I couldn’t eat the rotten food they gave me. The sight of it aroused such nausea that a corner of my cell now reeked of vomit. It didn’t help that I was still covered in mud, and the dungeon was perpetually freezing.
I was sitting against the far wall of my cell, savoring the coolness of the stone beneath my back. I’d awoken from a fitful sleep and found myself burning hot. A kind of fire that made everything a bit muddled. My injured arm dangled at my side as I gazed dully at the cell door. It seemed to sway, its lines rippling.
This heat in my face was some kind of small cold—not a fever from infection. I put a hand on my chest, and dried mud crumbled into my lap. Each of my breaths was like swallowing broken glass. Not a fever. Not a fever. Not a fever.
My eyelids were heavy, stinging. I couldn’t go to sleep. I had to make sure the wound wasn’t infected, I had to … to …
The door actually did move then—no, not the door, but rather the darkness around it, which seemed to ripple. Real fear coiled in my stomach as a male figure formed out of that darkness, as if he’d slipped in from the cracks between the door and the wall, hardly more than a shadow.
Rhysand was fully corporeal now, and his violet eyes glowed in the dim light.

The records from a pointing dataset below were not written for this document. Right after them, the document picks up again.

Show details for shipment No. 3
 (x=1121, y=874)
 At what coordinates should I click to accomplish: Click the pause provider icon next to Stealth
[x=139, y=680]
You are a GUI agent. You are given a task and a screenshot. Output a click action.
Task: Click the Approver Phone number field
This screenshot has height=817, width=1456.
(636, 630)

He slowly smiled from where he stood by the door. “What a sorry state for Tamlin’s champion.”
“Go to Hell,” I snapped, but the words were little more than a wheeze. My head was light and heavy all at once. If I tried to stand, I would topple over.
He stalked closer with that feline grace and dropped into an easy crouch before me. He sniffed, grimacing at the corner splattered with my vomit. I tried to bring my feet into a position more inclined for scrambling away or kicking him in the face, but they were full of lead.

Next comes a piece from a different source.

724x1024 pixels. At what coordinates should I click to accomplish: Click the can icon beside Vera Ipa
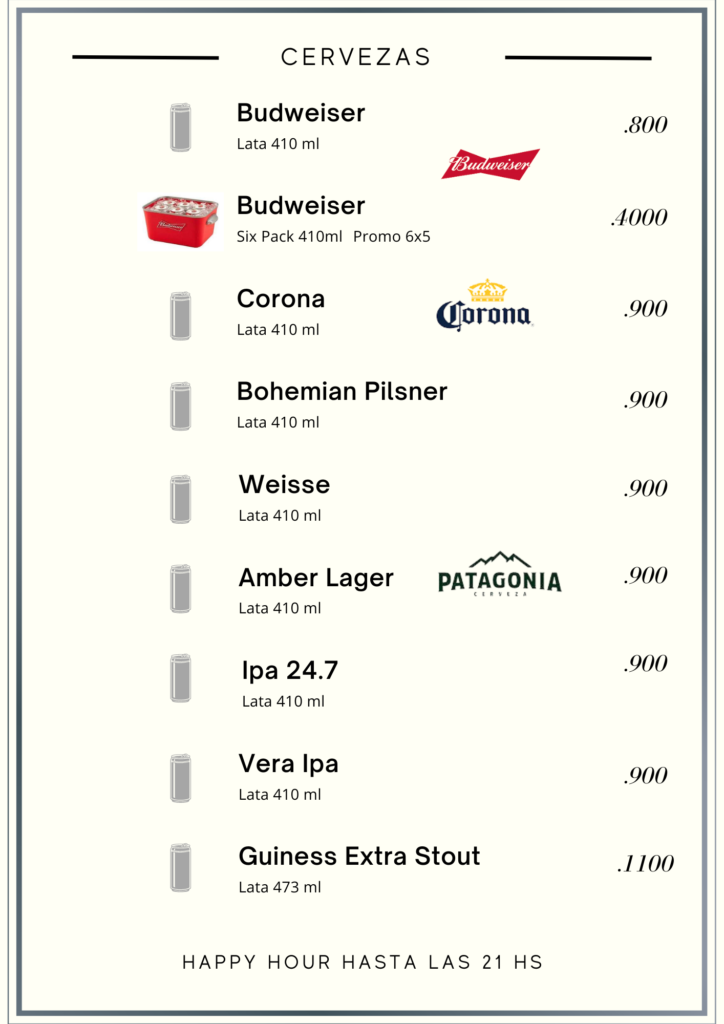coord(181,778)
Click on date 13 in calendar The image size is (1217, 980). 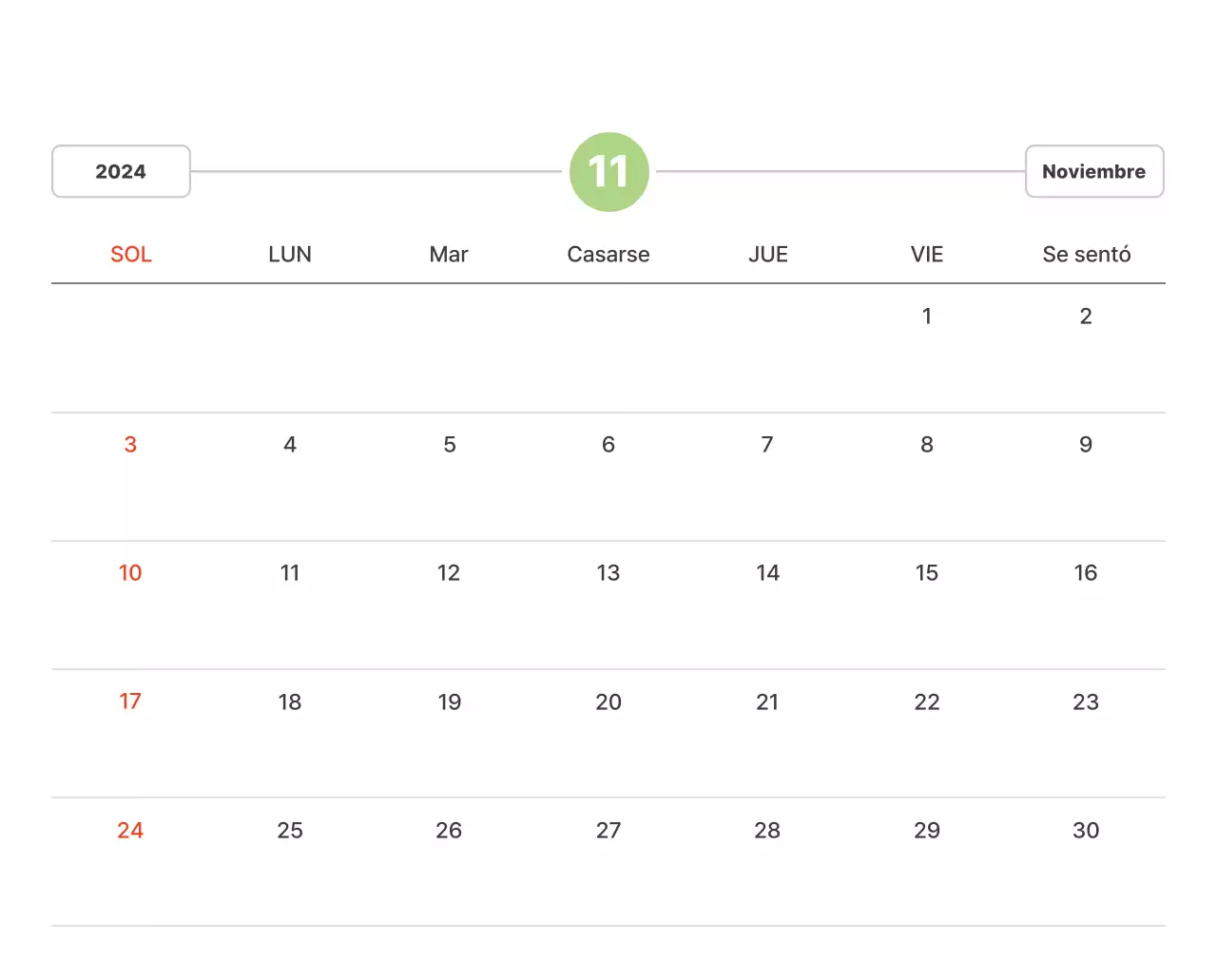click(x=608, y=573)
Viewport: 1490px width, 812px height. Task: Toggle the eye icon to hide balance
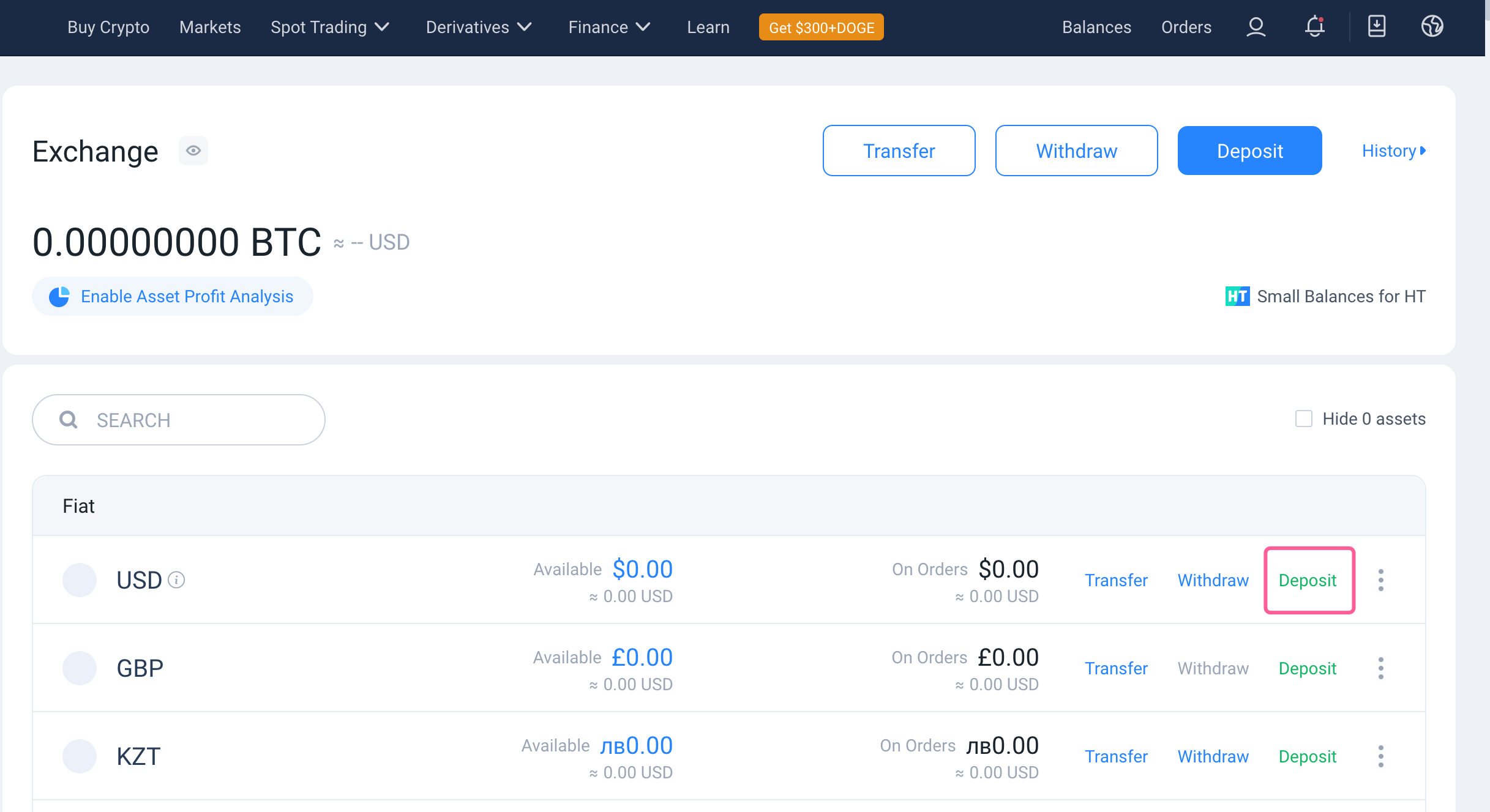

Rhysand cocked his head. His pale skin seemed to radiate alabaster light. I blinked away the haze, but couldn’t even turn aside my face as his cold fingers grazed my brow. “What would Tamlin say,” he murmured, “if he knew his beloved was rotting away down here, burning up with fever? Not that he can even come here, not when his every move is watched.”

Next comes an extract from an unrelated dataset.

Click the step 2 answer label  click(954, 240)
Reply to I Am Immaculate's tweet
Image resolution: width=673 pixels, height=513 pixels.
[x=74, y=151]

I kept my arm hidden in the shadows. The last thing I needed them to know was how weak I was. “Get away,” I said, and my eyes stung as the words burned my throat. I had difficulty swallowing.
He raised an eyebrow. “I come here to offer you help, and you have the nerve to tell me to leave?”
“Get away,” I repeated. My eyes were so sore that it hurt to keep them open.
“You made me a lot of money, you know. I figured I would repay the favor.”
I leaned my head against the wall. Everything was spinning—spinning like a top, spinning like … I kept my nausea down.
“Let me see your arm,” he said too quietly.
I kept my arm in the shadows—if only because it was too heavy to lift.
“Let me see it.” A growl rippled from him. Without waiting for my reaction, he grabbed my elbow and forced my arm into the dim light of the cell.
I bit my lip to keep from crying out—bit it hard enough to draw blood as rivers of fire exploded inside me, as my head swam, and all my senses narrowed down to the piece of bone sticking through my arm. They couldn’t know—couldn’t know how bad it was, because then they would use it against me.